EXERCISE
Output each entry verbatim and exclude every picture from it.

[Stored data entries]
= = = =

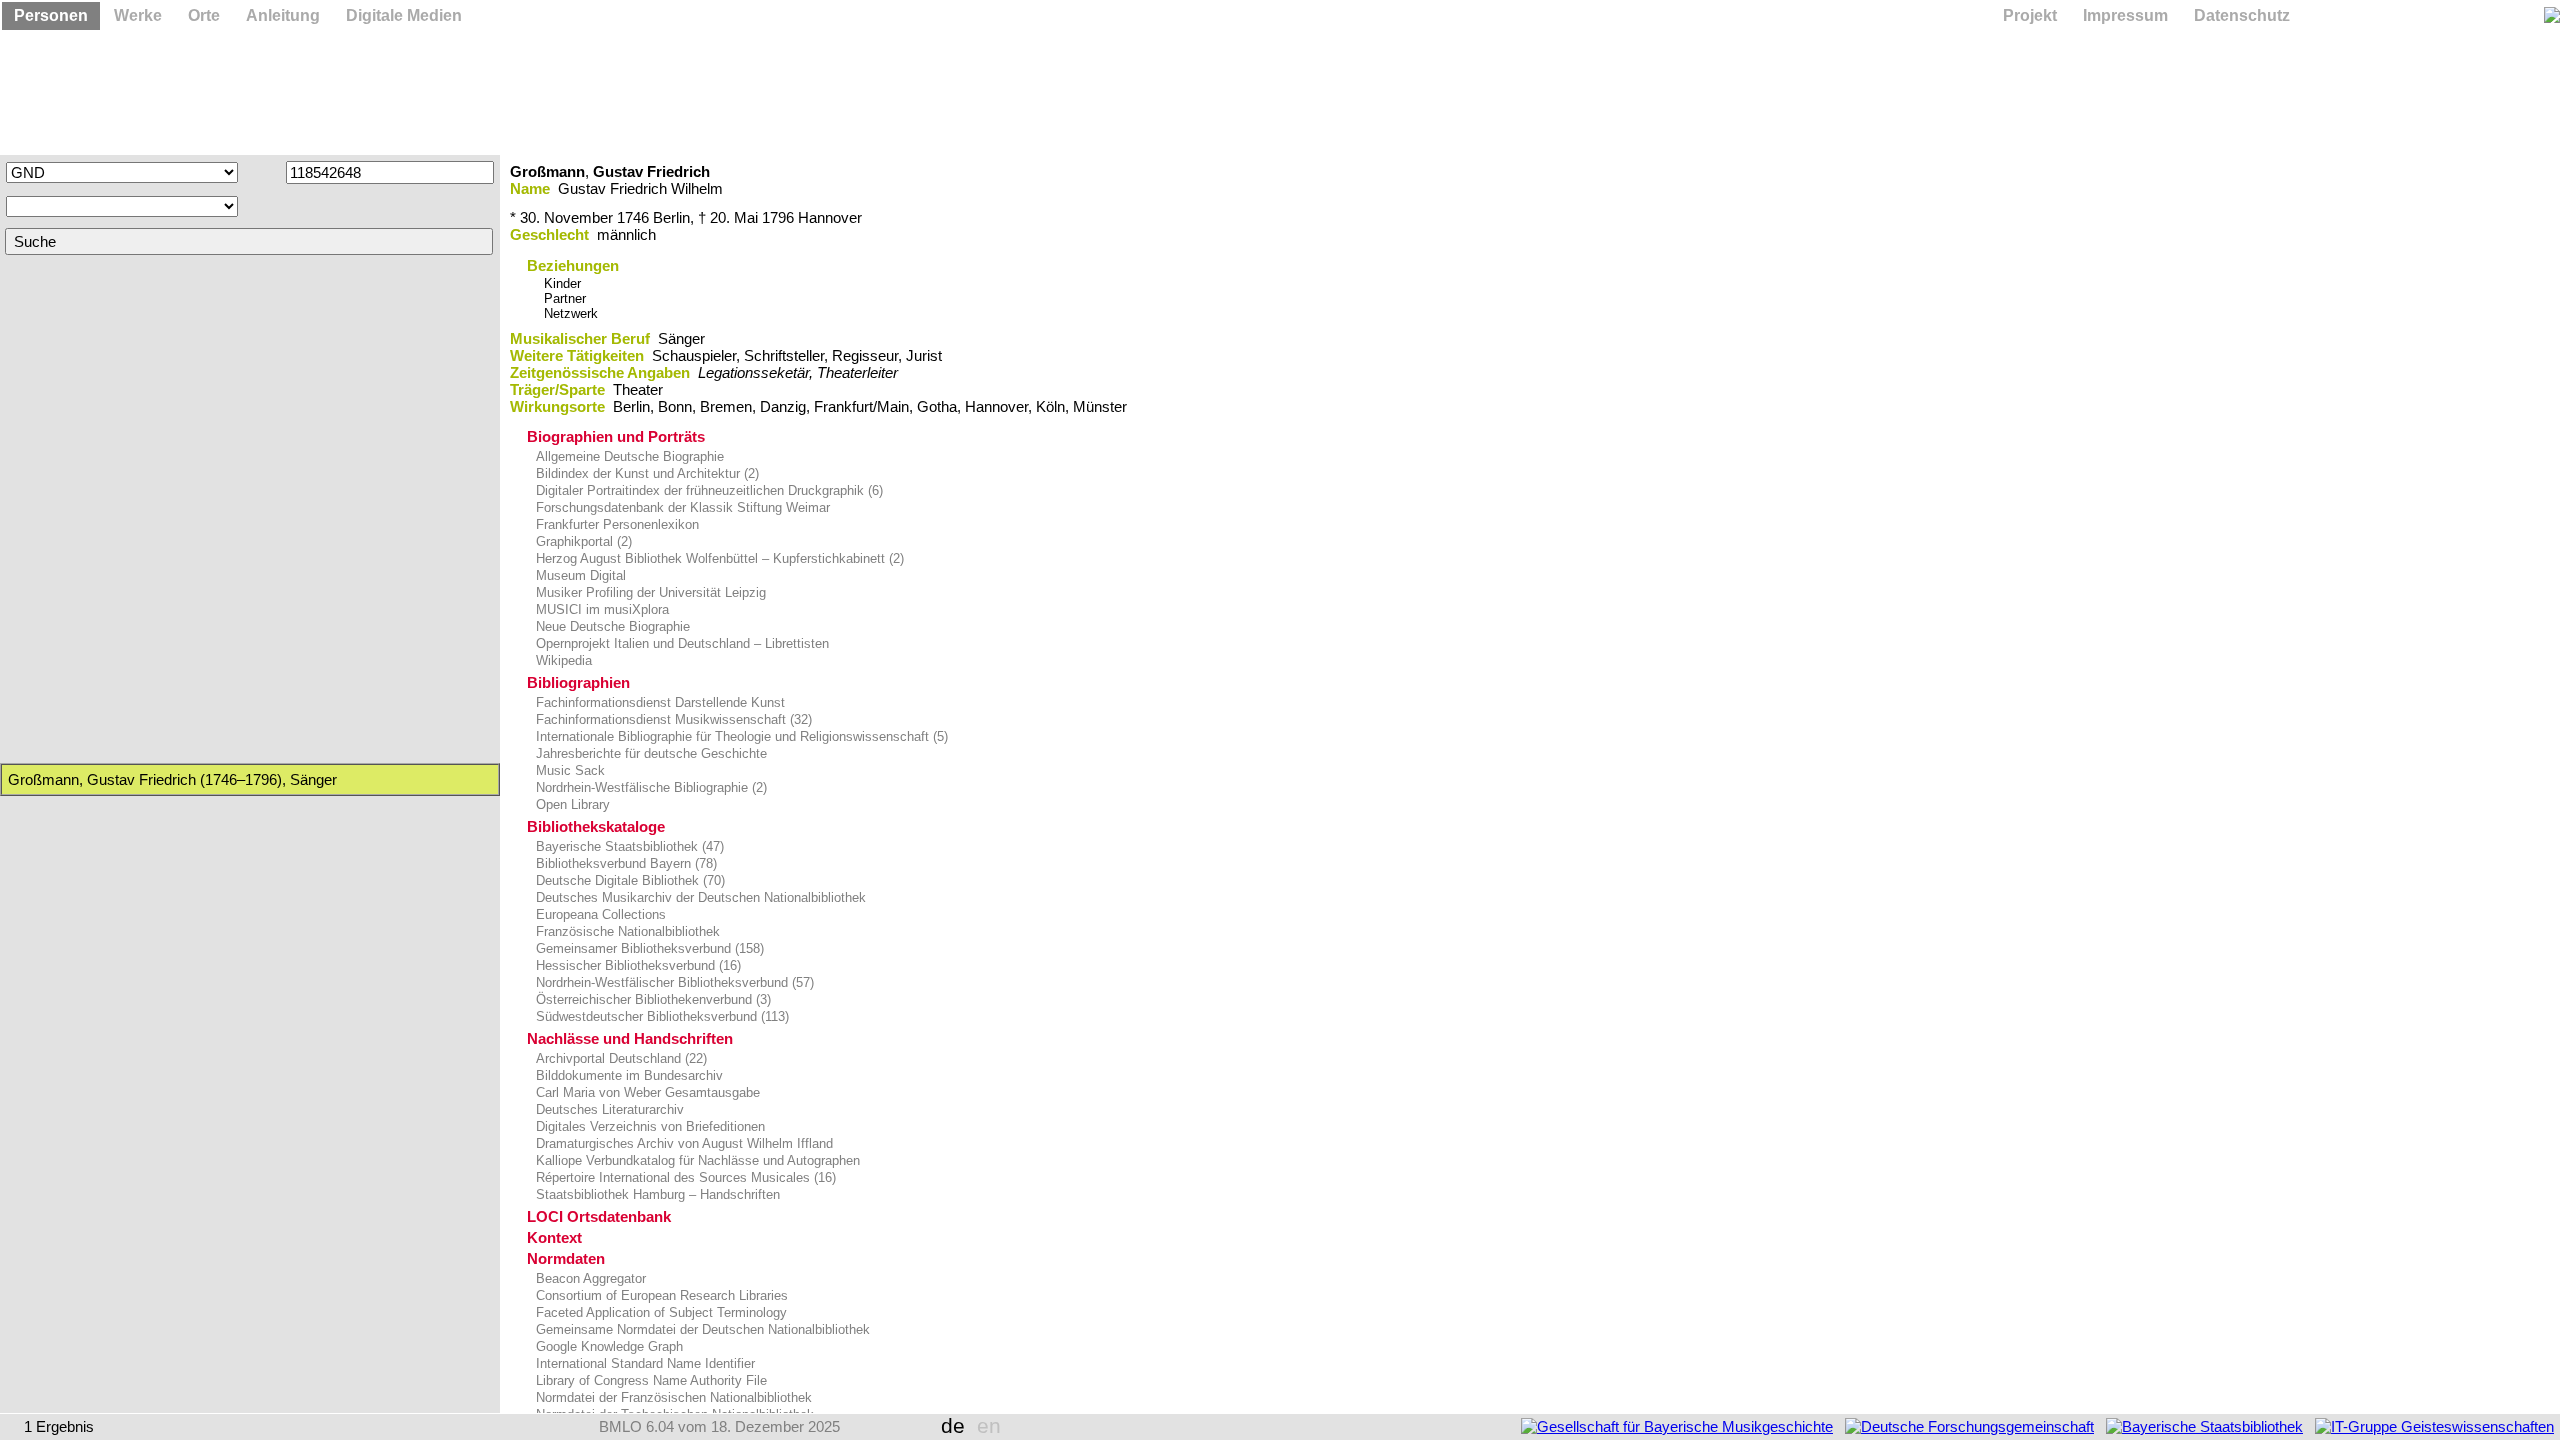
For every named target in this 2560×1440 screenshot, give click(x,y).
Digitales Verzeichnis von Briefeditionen (648, 1126)
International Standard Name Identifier (643, 1363)
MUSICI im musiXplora (600, 609)
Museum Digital (579, 575)
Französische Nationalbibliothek (626, 931)
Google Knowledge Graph (607, 1346)
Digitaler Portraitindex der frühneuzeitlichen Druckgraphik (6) (707, 490)
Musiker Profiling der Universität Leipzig (649, 592)
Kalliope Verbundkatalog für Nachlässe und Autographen (696, 1160)
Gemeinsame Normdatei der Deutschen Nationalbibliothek (701, 1329)
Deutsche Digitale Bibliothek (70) (628, 880)
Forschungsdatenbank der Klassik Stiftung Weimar (681, 507)
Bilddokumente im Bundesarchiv (627, 1075)
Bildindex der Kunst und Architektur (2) (645, 473)
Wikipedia (562, 660)
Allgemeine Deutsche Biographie (628, 456)
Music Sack (568, 770)
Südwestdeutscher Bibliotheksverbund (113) (660, 1016)
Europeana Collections (599, 914)
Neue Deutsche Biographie (611, 626)
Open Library (571, 804)
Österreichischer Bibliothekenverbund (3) (651, 999)
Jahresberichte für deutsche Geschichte (649, 753)
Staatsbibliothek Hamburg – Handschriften (656, 1194)
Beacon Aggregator (589, 1278)
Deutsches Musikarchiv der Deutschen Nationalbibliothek (699, 897)
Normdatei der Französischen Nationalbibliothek (672, 1397)
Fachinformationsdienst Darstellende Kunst (658, 702)
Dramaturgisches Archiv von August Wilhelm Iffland (682, 1143)
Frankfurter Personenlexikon (615, 524)
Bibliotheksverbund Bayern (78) (624, 863)
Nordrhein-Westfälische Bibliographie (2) (649, 787)
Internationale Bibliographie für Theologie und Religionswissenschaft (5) (740, 736)
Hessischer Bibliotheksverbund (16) (636, 965)
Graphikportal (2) (582, 541)
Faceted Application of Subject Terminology (659, 1312)
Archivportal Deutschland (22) (619, 1058)
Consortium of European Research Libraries (660, 1295)
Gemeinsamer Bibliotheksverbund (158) (648, 948)
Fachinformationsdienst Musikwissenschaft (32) (672, 719)
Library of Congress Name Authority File (649, 1380)
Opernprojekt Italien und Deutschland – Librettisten (680, 643)
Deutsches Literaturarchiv (608, 1109)
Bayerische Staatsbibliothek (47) (628, 846)
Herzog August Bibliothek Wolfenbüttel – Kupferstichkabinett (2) (718, 558)
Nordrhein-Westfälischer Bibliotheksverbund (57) (673, 982)
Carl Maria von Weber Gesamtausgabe (646, 1092)
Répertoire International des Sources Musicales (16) (684, 1177)
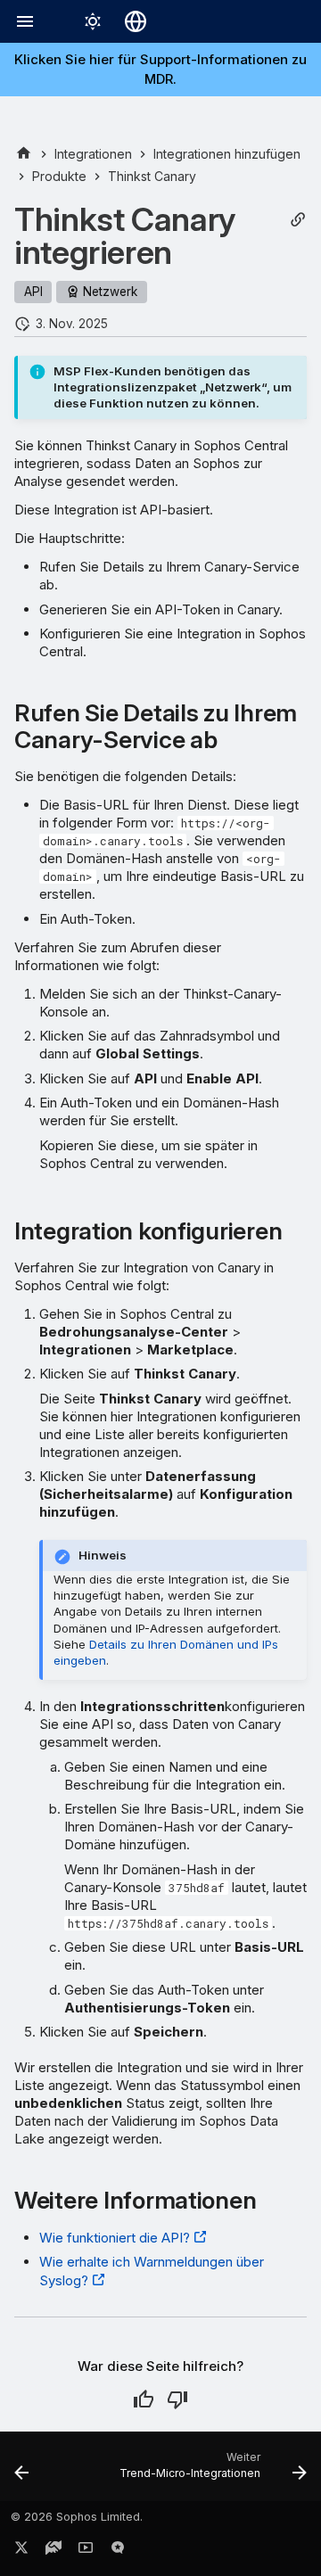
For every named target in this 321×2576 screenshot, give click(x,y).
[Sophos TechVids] (85, 2551)
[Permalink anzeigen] (298, 219)
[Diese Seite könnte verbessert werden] (177, 2399)
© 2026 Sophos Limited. (77, 2516)
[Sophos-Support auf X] (21, 2551)
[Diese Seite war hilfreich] (143, 2399)
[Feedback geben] (117, 2551)
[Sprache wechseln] (135, 21)
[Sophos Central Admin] (23, 153)
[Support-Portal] (53, 2551)
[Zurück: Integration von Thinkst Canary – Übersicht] (22, 2471)
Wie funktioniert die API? (114, 2237)
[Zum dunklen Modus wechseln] (93, 21)
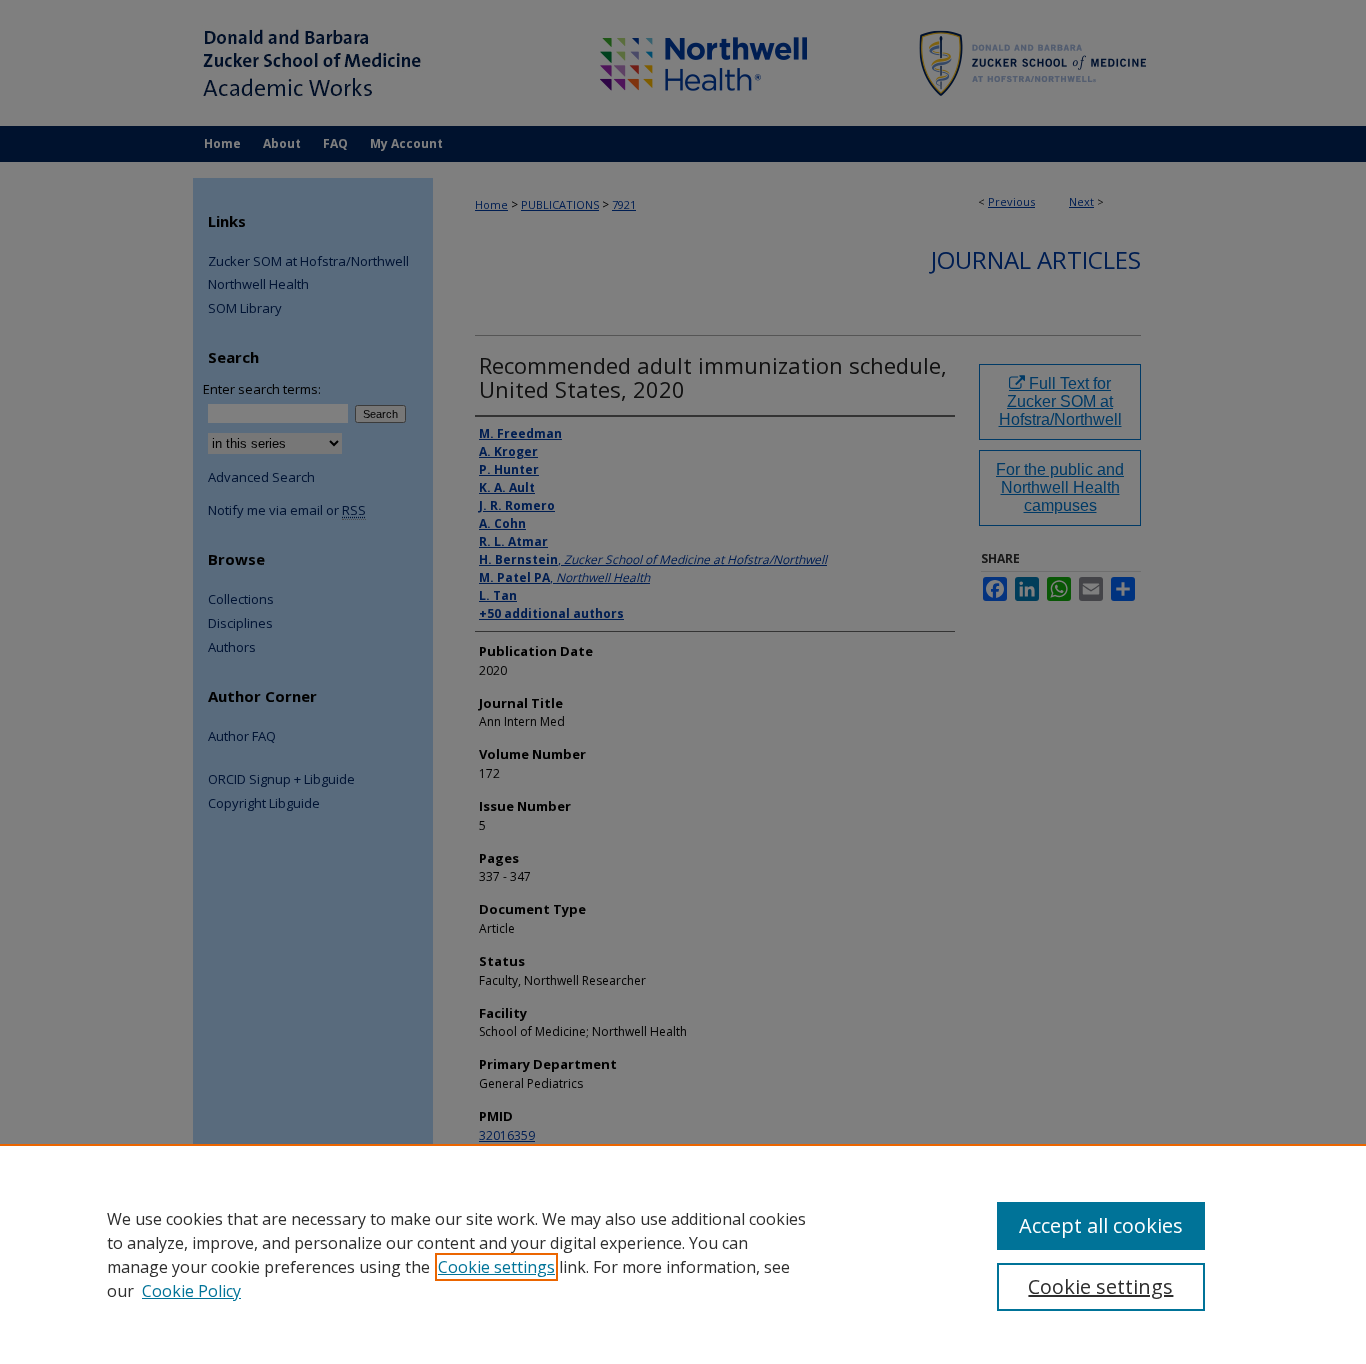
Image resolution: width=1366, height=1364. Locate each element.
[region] (683, 1254)
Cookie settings (496, 1267)
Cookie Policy (191, 1291)
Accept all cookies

= = = =

SOLUTION
For every named target in this 2560×1440 screenshot, give click(x,y).
Digitales Verzeichnis von Briefeditionen (648, 1126)
International Standard Name Identifier (643, 1363)
MUSICI im musiXplora (600, 609)
Museum Digital (579, 575)
Französische Nationalbibliothek (626, 931)
Google Knowledge Graph (607, 1346)
Digitaler Portraitindex der frühneuzeitlichen Druckgraphik (6) (707, 490)
Musiker Profiling der Universität Leipzig (649, 592)
Kalliope Verbundkatalog für Nachlässe und Autographen (696, 1160)
Gemeinsame Normdatei der Deutschen Nationalbibliothek (701, 1329)
Deutsche Digitale Bibliothek (70) (628, 880)
Forschungsdatenbank der Klassik Stiftung Weimar (681, 507)
Bilddokumente im Bundesarchiv (627, 1075)
Bildindex der Kunst und Architektur (2) (645, 473)
Wikipedia (562, 660)
Allgemeine Deutsche Biographie (628, 456)
Music Sack (568, 770)
Südwestdeutscher Bibliotheksverbund (113) (660, 1016)
Europeana Collections (599, 914)
Neue Deutsche Biographie (611, 626)
Open Library (571, 804)
Österreichischer Bibliothekenverbund (3) (651, 999)
Jahresberichte für deutsche Geschichte (649, 753)
Staatsbibliothek Hamburg – Handschriften (656, 1194)
Beacon Aggregator (589, 1278)
Deutsches Musikarchiv der Deutschen Nationalbibliothek (699, 897)
Normdatei der Französischen Nationalbibliothek (672, 1397)
Fachinformationsdienst Darstellende Kunst (658, 702)
Dramaturgisches Archiv von August Wilhelm Iffland (682, 1143)
Frankfurter Personenlexikon (615, 524)
Bibliotheksverbund Bayern (78) (624, 863)
Nordrhein-Westfälische Bibliographie (2) (649, 787)
Internationale Bibliographie für Theologie und Religionswissenschaft (5) (740, 736)
Hessischer Bibliotheksverbund (16) (636, 965)
Graphikportal (2) (582, 541)
Faceted Application of Subject Terminology (659, 1312)
Archivportal Deutschland (22) (619, 1058)
Consortium of European Research Libraries (660, 1295)
Gemeinsamer Bibliotheksverbund (158) (648, 948)
Fachinformationsdienst Musikwissenschaft (32) (672, 719)
Library of Congress Name Authority File (649, 1380)
Opernprojekt Italien und Deutschland – Librettisten (680, 643)
Deutsches Literaturarchiv (608, 1109)
Bayerische Staatsbibliothek (47) (628, 846)
Herzog August Bibliothek Wolfenbüttel – Kupferstichkabinett (2) (718, 558)
Nordrhein-Westfälischer Bibliotheksverbund (57) (673, 982)
Carl Maria von Weber Gesamtausgabe (646, 1092)
Répertoire International des Sources Musicales (16) (684, 1177)
For every named target in this 321×2576 screenshot, give click(x,y).
[Sophos TechVids] (85, 2551)
[Permalink anzeigen] (298, 219)
[Diese Seite könnte verbessert werden] (177, 2399)
© 2026 Sophos Limited. (77, 2516)
[Sophos-Support auf X] (21, 2551)
[Diese Seite war hilfreich] (143, 2399)
[Feedback geben] (117, 2551)
[Sprache wechseln] (135, 21)
[Sophos Central Admin] (23, 153)
[Support-Portal] (53, 2551)
[Zurück: Integration von Thinkst Canary – Übersicht] (22, 2471)
Wie funktioniert die API? (114, 2237)
[Zum dunklen Modus wechseln] (93, 21)
Image resolution: width=1366, height=1364. Locate each element.
[region] (683, 1254)
Cookie settings (496, 1267)
Cookie Policy (191, 1291)
Accept all cookies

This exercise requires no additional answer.